▶ [Aim of the exercise]: Whenever the word "screenshot" appears in a line of the data below, copy that line.

▶ [Source material]:
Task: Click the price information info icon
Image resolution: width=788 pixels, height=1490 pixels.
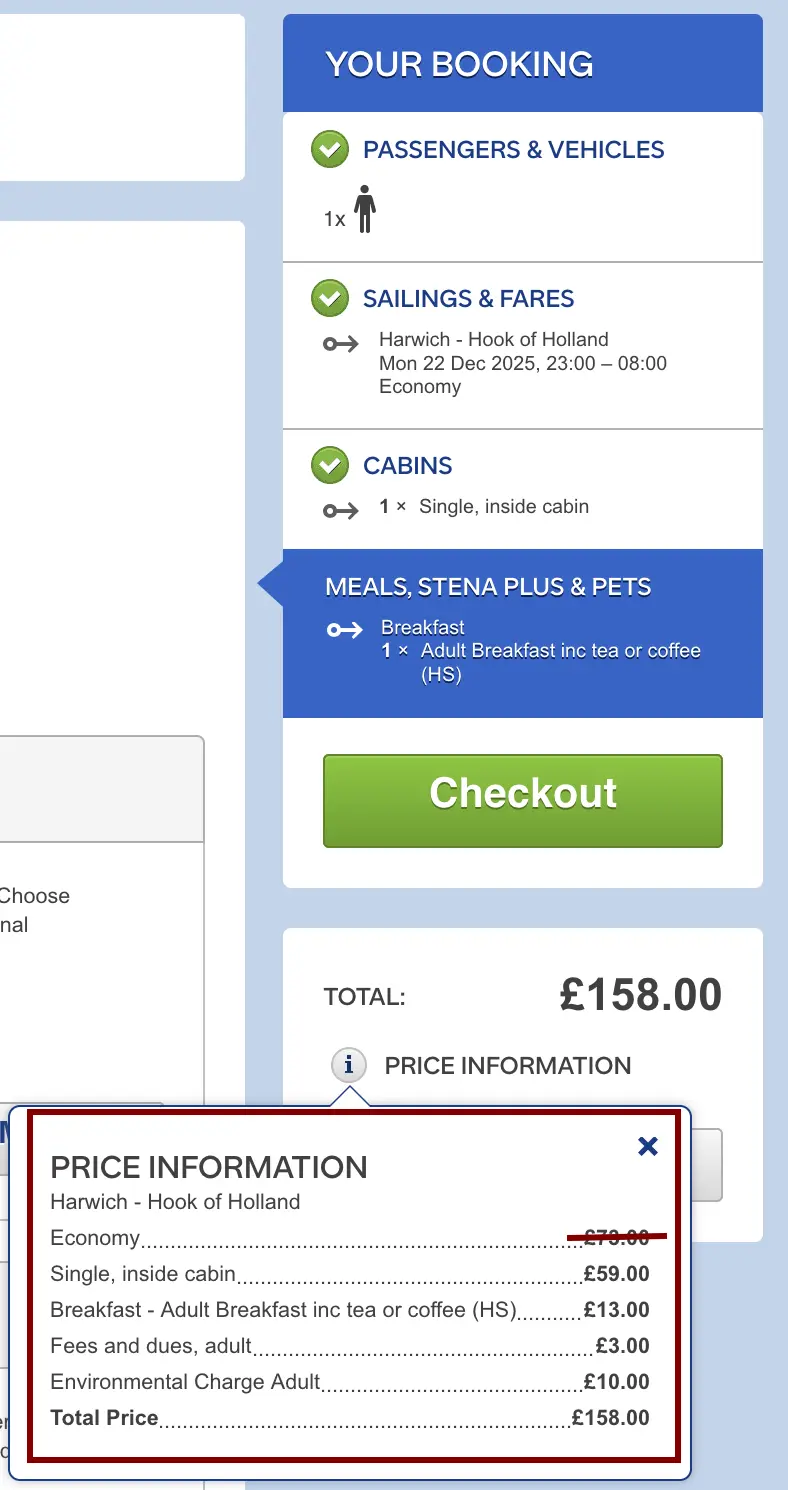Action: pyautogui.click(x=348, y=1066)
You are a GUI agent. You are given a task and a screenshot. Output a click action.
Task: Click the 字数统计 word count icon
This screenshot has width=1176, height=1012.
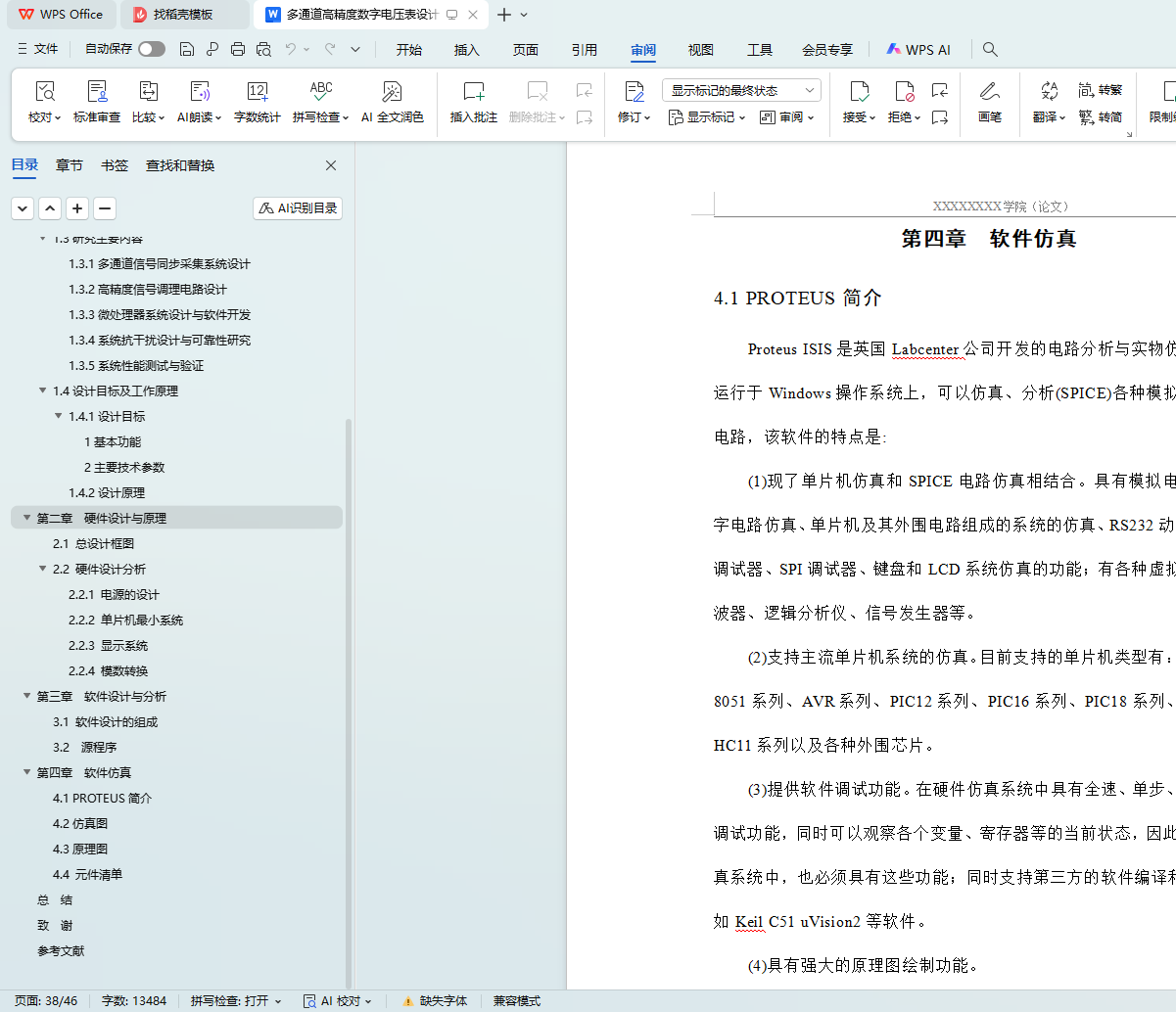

▶ [Response to the exercise]:
You are a GUI agent. You are given a task and a screenshot. Output a click action.
This screenshot has width=1176, height=1012.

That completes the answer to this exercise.